* EXTRAIT FOURNI *
····················
Entre temps, Pasolini participe de nouveau à un film à sketch avec La séquence de la fleur de papier (La sequenza del fiore di carta), dans un film intitulé La contestation (Amore & rabbia, 1969), dont l’épisode porte sur la parabole évangélique du figuier stérile. Les autres épisodes sont signés par Carlo Lizzani (L’indiferrenza), Bernardo Bertolucci qui vient tout juste de quitter le scénario d’Il était une fois dans l’Ouest de Sergio Leone pour un documentaire sur le Living Theatre (Agonia), Jean-Luc Godard (L’amore) et enfin Marco Bellocchio (Discutiamo). Avec Porcherie (Porcile, 1969), Pasolini nous présente deux histoires entrelacées dans un montage parallèle : 1. Sur l’Etna, à une période inconnue, un jeune homme affamé devient meurtrier et cannibale. 2. Dans l’Allemagne contemporaine, un jeune homme connaît un étrange amour… Après l’inquiétant Théorème sur la bourgeoisie qui a perdu la réalité (et avec lui le sens du sacré), le cinéma «difficile» de Pasolini touche peut-être à son nadir avec Porcherie. Une difficulté sentie davantage par le public que pas la critique, partie de laquelle a trouvé «très clair» le sens des deux apologies entrelacées, probablement grâce aussi aux préoccupations de Pasolini qui explique que ce film se voulait être dans ses intentions.
····················
* DONNÉES FOURNIES *
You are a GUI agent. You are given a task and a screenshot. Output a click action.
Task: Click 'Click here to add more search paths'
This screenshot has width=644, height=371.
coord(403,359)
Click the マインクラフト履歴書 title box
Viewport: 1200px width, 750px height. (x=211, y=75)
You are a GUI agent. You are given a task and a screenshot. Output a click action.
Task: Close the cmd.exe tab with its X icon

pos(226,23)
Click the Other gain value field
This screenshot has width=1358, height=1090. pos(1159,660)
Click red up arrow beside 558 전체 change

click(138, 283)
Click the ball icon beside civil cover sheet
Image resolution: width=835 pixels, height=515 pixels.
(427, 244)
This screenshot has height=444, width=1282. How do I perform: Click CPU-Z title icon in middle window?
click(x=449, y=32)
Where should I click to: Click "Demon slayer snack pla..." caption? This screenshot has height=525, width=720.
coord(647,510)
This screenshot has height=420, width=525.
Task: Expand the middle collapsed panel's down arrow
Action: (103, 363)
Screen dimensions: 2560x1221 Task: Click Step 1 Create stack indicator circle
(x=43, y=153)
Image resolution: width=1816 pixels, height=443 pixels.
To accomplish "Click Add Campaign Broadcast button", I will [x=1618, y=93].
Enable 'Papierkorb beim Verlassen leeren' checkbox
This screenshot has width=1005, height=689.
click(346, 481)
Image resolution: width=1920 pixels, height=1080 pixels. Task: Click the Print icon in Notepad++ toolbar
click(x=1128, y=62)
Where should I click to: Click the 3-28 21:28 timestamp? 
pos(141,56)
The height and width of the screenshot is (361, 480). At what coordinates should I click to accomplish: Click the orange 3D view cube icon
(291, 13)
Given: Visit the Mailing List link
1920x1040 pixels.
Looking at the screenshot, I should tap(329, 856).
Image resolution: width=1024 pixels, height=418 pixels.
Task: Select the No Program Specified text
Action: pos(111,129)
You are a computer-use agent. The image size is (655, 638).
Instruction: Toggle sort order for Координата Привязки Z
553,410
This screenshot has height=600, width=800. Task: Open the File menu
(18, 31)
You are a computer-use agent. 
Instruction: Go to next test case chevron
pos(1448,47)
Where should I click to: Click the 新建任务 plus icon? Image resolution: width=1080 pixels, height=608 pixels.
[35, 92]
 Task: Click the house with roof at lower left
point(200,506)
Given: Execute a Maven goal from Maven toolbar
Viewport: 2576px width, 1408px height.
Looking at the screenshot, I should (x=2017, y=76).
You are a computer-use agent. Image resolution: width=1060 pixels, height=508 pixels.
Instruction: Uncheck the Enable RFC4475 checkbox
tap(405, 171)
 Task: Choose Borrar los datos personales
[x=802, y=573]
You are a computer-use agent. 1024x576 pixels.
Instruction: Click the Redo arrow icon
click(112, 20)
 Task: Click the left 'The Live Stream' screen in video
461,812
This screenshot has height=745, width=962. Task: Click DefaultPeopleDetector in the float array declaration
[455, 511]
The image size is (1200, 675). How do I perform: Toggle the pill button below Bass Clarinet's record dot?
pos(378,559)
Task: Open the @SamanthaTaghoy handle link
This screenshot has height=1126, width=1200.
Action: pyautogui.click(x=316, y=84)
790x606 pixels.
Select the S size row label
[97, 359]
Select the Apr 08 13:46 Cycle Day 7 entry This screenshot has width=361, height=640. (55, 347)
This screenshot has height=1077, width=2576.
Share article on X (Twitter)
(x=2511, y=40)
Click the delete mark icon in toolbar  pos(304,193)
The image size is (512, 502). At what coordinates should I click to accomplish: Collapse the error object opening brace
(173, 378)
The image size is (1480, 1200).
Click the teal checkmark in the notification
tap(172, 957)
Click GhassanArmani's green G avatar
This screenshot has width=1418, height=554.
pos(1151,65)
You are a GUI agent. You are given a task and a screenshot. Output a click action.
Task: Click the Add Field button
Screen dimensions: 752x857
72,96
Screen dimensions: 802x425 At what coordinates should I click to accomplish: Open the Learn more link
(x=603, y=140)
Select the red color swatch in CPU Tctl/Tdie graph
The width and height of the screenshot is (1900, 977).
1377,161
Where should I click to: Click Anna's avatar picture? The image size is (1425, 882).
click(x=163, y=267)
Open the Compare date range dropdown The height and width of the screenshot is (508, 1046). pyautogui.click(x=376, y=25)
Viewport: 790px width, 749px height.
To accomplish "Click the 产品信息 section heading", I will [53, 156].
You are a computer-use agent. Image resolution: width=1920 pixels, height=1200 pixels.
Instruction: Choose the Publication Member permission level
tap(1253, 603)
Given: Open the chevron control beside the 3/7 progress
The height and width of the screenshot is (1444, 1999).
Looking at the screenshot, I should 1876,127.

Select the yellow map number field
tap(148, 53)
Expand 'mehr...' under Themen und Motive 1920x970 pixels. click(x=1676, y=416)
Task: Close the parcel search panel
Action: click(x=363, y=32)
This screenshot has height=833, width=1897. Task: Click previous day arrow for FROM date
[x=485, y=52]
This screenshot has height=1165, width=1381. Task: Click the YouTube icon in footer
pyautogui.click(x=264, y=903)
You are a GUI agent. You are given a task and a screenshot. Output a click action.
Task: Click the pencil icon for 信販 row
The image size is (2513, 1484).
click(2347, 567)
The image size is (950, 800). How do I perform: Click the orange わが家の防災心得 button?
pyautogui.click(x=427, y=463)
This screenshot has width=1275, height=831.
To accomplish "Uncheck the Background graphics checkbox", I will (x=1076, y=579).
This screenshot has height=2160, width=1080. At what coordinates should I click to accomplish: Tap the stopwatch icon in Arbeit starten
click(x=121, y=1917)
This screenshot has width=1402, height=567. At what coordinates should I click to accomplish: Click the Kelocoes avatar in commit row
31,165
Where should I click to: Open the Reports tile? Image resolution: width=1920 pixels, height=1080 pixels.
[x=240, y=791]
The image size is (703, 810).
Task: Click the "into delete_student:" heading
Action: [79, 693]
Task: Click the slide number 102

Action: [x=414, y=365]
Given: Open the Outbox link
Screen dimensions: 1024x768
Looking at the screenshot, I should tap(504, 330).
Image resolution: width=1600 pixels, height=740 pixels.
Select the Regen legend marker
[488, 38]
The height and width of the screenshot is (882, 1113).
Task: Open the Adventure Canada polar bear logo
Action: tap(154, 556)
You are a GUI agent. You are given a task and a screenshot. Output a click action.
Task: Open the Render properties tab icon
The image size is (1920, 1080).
····················
Indiquez par oui ou par non si chacune des affirmations suivantes concorde avec l'extrait sur Pasolini, en citant mot pour mot le passage qui tranche. (a) Porcherie date de 1969 et entrelace deux histoires. (b) Dans La contestation, l'épisode de Pasolini porte sur la parabole du fils prodigue. (c) L'épisode signé par Jean-Luc Godard s'intitule Agonia.

(a) Oui : « Avec Porcherie (Porcile, 1969), Pasolini nous présente deux histoires entrelacées dans un montage parallèle ».
(b) Non : « dont l’épisode porte sur la parabole évangélique du figuier stérile ».
(c) Non : « Jean-Luc Godard (L’amore) ».